Well... I had some extra time Friday night and Saturday morning. Got her all back together, decals on, fixed the PTO indicator light, and she's running great. Plan to pick up the annual maintenance items this week (spark plugs, air filter, oil, and new battery). Next project is the deck. Some holes in the deck as to be expected so there will be some patching to do. All in all, I'm happy with how she turned out.


----------



## BigDog1956 (Jan 3, 2017)

Chad, real nice job-look's fantastic, I got mine ready to go back together, that LT grey matched and came out perfect for my fender's and rim's. look's like you did real clean work...


----------



## ChadFordMan (Mar 10, 2017)

Yours looks brand new! How long did it take you to prep your tractor for paint? Looks like you cleaned yours up great.


----------



## BigDog1956 (Jan 3, 2017)

ChadFordMan said:


> Yours looks brand new! How long did it take you to prep your tractor for paint? Looks like you cleaned yours up great.


Chad thank's I took about 10 day's in prep work, ruined my nice rim's today from clear coating them to soon and paint wrinkled underneath, will have to wait about 2-3 week's and re-do 1 rim at a time but will atleast have tractor useable, will put hood and fender's back on Friday. I'll just pull 1 wheel at a time and re-do when it's warmer-tired of fighting this weather........


----------



## pml (Oct 5, 2020)

Sorry I'm being dense; I just picked up a YT16H (I think it is an '86) and I'm starting to prep the footwells: is that the Wimbledon White in your pics? Whatever it is, both of yours look great!


----------



## Bob Driver (Nov 1, 2017)

I've restored dozens of vintage lawn/garden tractors over the last 20 years. Been to more vintage lawn tractor shows than I care to admit, but the wife is not slow to remind me.

When it comes to paint color/hue, I don't worry much about it.
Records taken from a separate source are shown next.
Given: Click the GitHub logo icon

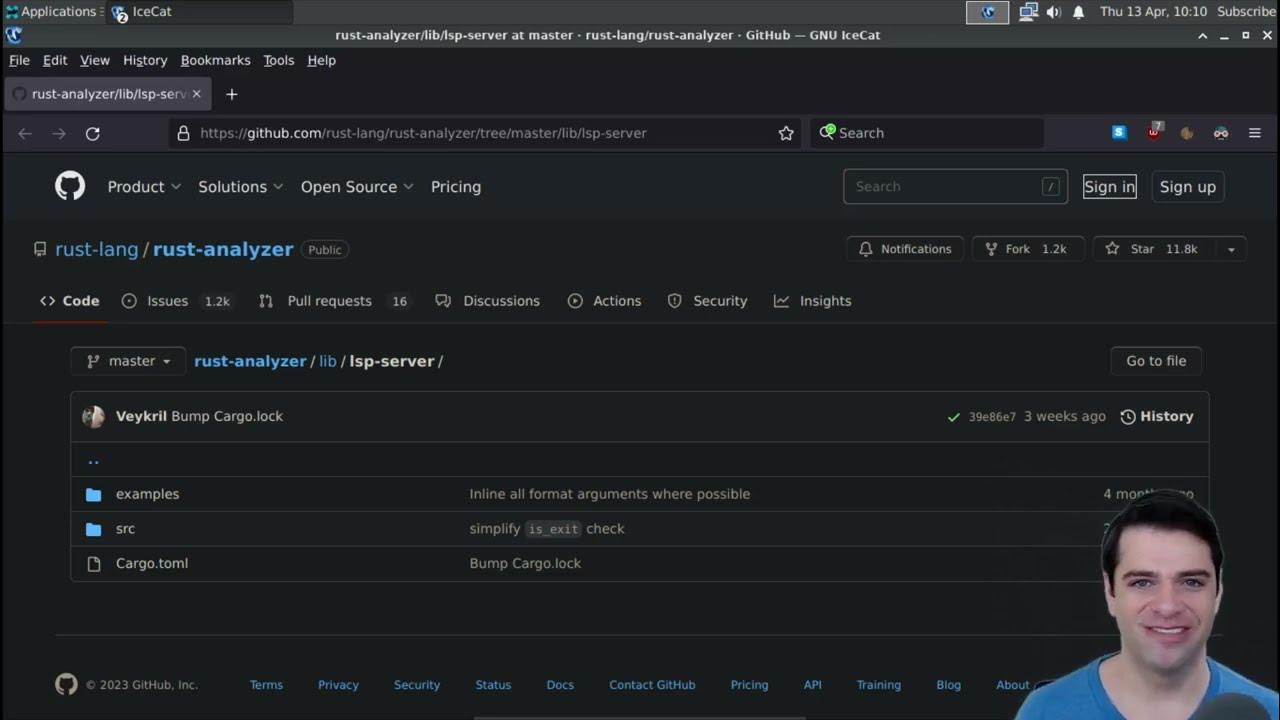Looking at the screenshot, I should pyautogui.click(x=70, y=187).
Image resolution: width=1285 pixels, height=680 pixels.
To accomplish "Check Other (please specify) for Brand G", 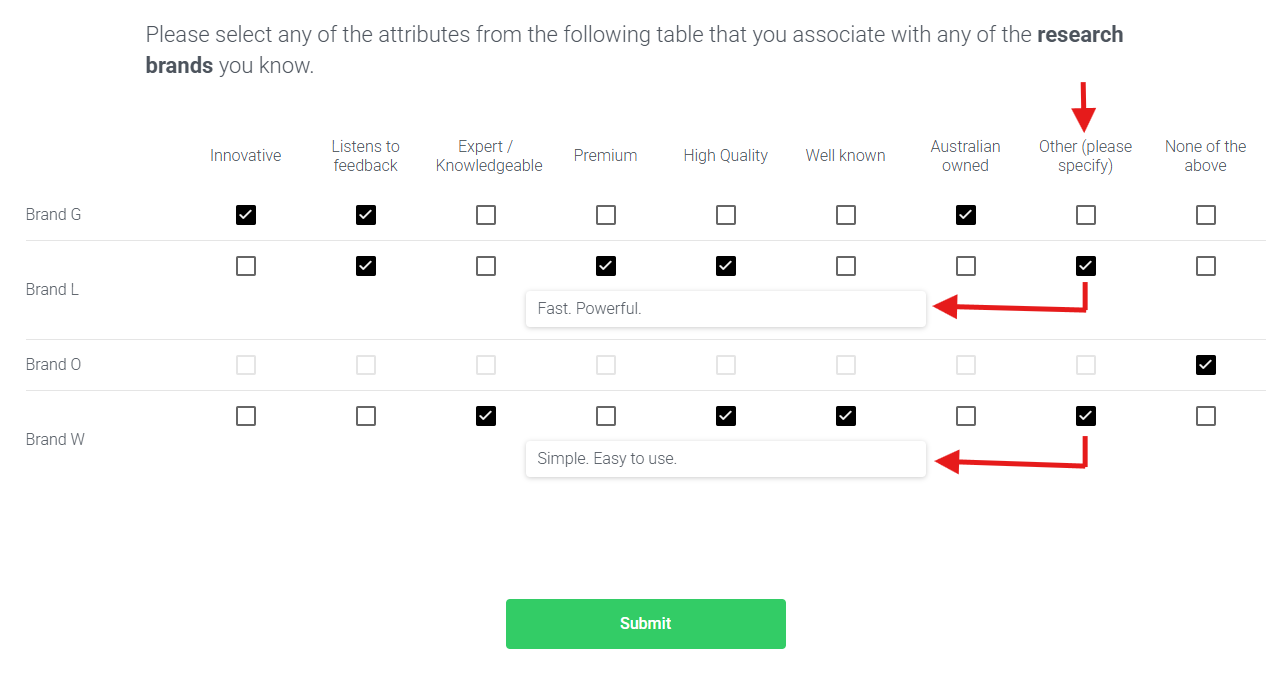I will [1086, 215].
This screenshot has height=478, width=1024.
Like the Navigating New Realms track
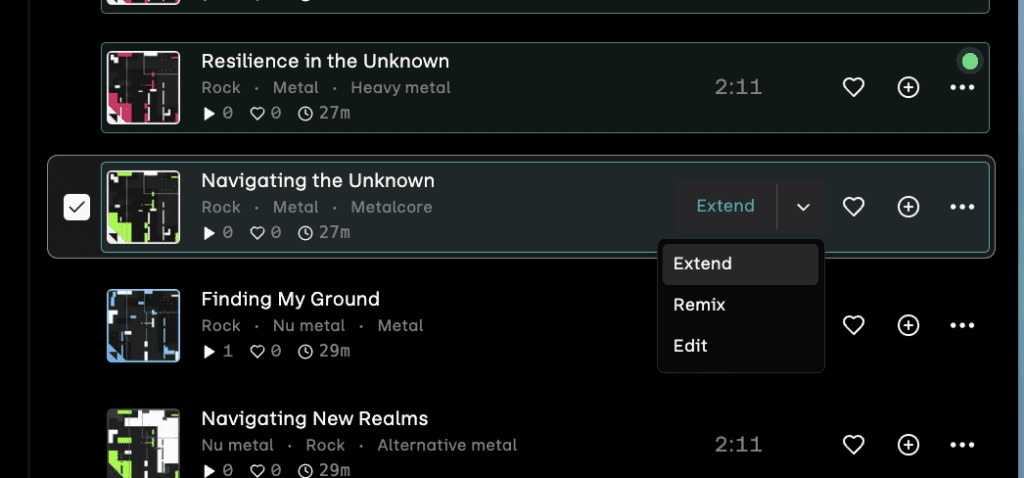(853, 444)
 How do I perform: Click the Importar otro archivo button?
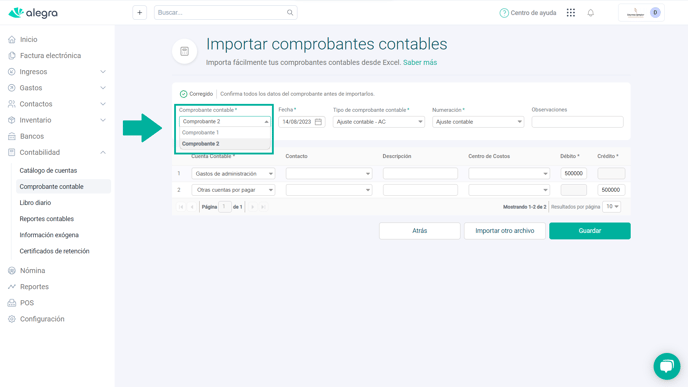click(x=505, y=231)
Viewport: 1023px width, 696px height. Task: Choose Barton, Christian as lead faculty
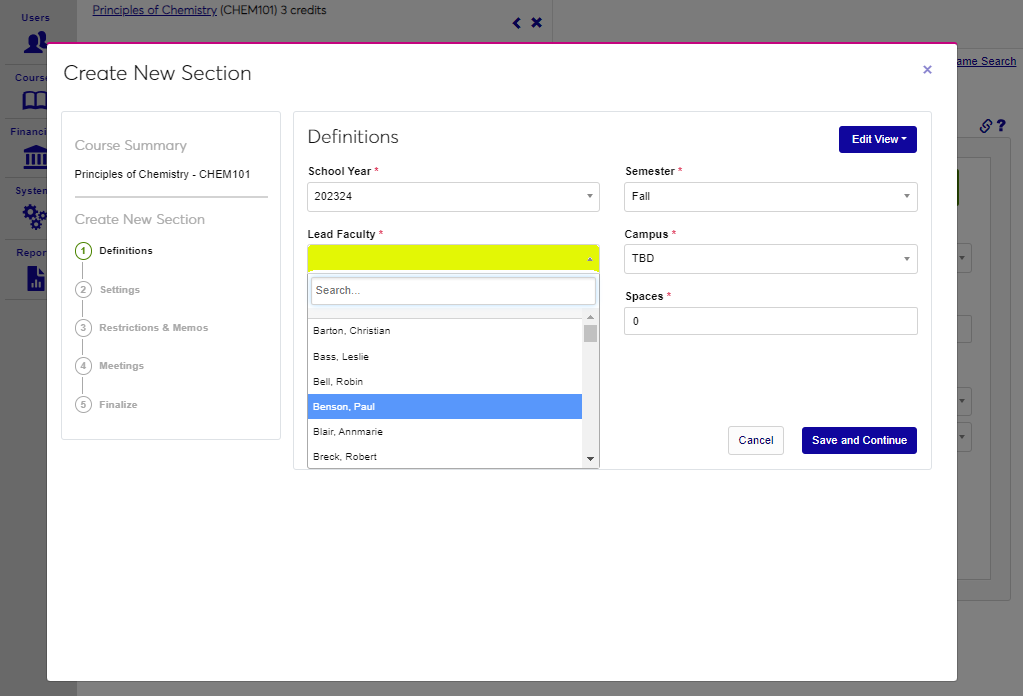(444, 331)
I've run into guys at vintage shows that will say.... "Looks good, but that's not the correct color(s)".

I always say.... "Damn, I guess that means they are going to really beat me up on points when I show it at the Concours d'Elegance at Pebble Beach this year"...

I always restore stuff to be "working machines", not "garage queens". To me, there is just something about bringing a 50-60 year old machine back to life to the point where it can actually do the work for which it was designed, rather than looking at it over a beer, in a nice clean garage, and explaining to someone what a major battle I went through to get the right paint code. After all, I intend it to be a *WORKING* machine, not a Tucker 48

The final clear coat/top coat I eventually end up putting on all my machines is always going to be good old red Mississippi mud. It helps to convince people that I know what I'm doing if they want me to work on their $10,000 commercial Exmark, if they see I just mowed the yard with my 68 Yazoo...."But the red on the deck doesn't match the hue on the chassis"


----------



## kylespearswsi1025 (3 mo ago)

Anyone stll on this forum?


----------



## pogobill (Jan 31, 2012)

kylespearswsi1025 said:


> Anyone stll on this forum?


Yes. This is an old thread... I see you have started your own. Good idea!


----------